Uh huh. But what, exactly, is the misdeed involved here? First of all, it should be made clear as it has not been in some discussions that Fitzgerald does not charge that the president authorized Libby to say anything about Valerie Plame Wilson. Remember her? The leak of her allegedly classified CIA identity was supposedly what the Fitzgerald investigation was all about. Yet the new stories have nothing to do with her. As a matter of fact, on page 27 of the new filing, Fitzgerald writes that as late as September 2003, "the President was unaware of the role that the Vice President's Chief of Staff and National Security Adviser [Libby] had in fact played in disclosing Ms. Wilson's CIA employment..."
So that's that. But what about the leak? Yes, the president authorized a top aide to leak portions of the National Intelligence Estimate, which was classified, although it would later be de-classified. But what is wrong with that? When the president decides to make something public, it can be made public. The Plame case has revolved around the allegedly unauthorized disclosure of classified information. Would anyone argue that this disclosure was unauthorized?

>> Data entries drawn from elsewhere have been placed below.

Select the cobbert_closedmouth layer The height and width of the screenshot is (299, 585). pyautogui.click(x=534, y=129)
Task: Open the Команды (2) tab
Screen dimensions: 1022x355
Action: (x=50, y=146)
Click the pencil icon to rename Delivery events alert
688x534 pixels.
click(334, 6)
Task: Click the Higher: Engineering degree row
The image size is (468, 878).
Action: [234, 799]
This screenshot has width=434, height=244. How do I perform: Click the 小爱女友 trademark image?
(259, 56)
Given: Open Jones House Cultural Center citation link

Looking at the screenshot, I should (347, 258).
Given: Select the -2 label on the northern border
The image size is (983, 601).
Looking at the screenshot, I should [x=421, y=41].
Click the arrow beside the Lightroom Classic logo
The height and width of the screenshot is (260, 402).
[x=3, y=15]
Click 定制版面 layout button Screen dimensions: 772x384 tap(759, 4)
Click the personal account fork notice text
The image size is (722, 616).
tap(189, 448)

And does anyone remember what was happening at the time of the so-called leak? There was an enormous clamor over the "16 words" in the State of the Union address, and about pre-war intelligence in general. The administration was in the process of declassifying various pre-war intelligence findings, like those in the National Intelligence Estimate. In the midst of that came the specific accusations made by Joseph Wilson in an op-ed published in the New York Times on July 6, 2003. How was the White House to answer them? On pages 23 and 24 of the Fitzgerald filing, the prosecutor describes what Libby was authorized to tell Times reporter Judith Miller during their July 8, 2003 meeting, two days after Wilson's op-ed was published:
Defendant testified that he thought he brought a brief abstract of the NIE's key judgments to the meeting with Miller on July 8. Defendant understood that he was to tell Miller, among other things, that a key judgment of the NIE held that Iraq was "vigorously trying to procure" uranium....Defendant advised Miller that Wilson had reported that he had learned that in 1999 an Iraqi delegation visited Niger and sought to expand commercial relations, which was understood to be a reference to a desire to obtain uranium. Later during the discussion about Wilson and the NIE, defendant advised Miller of his belief that Wilson's wife worked at the CIA.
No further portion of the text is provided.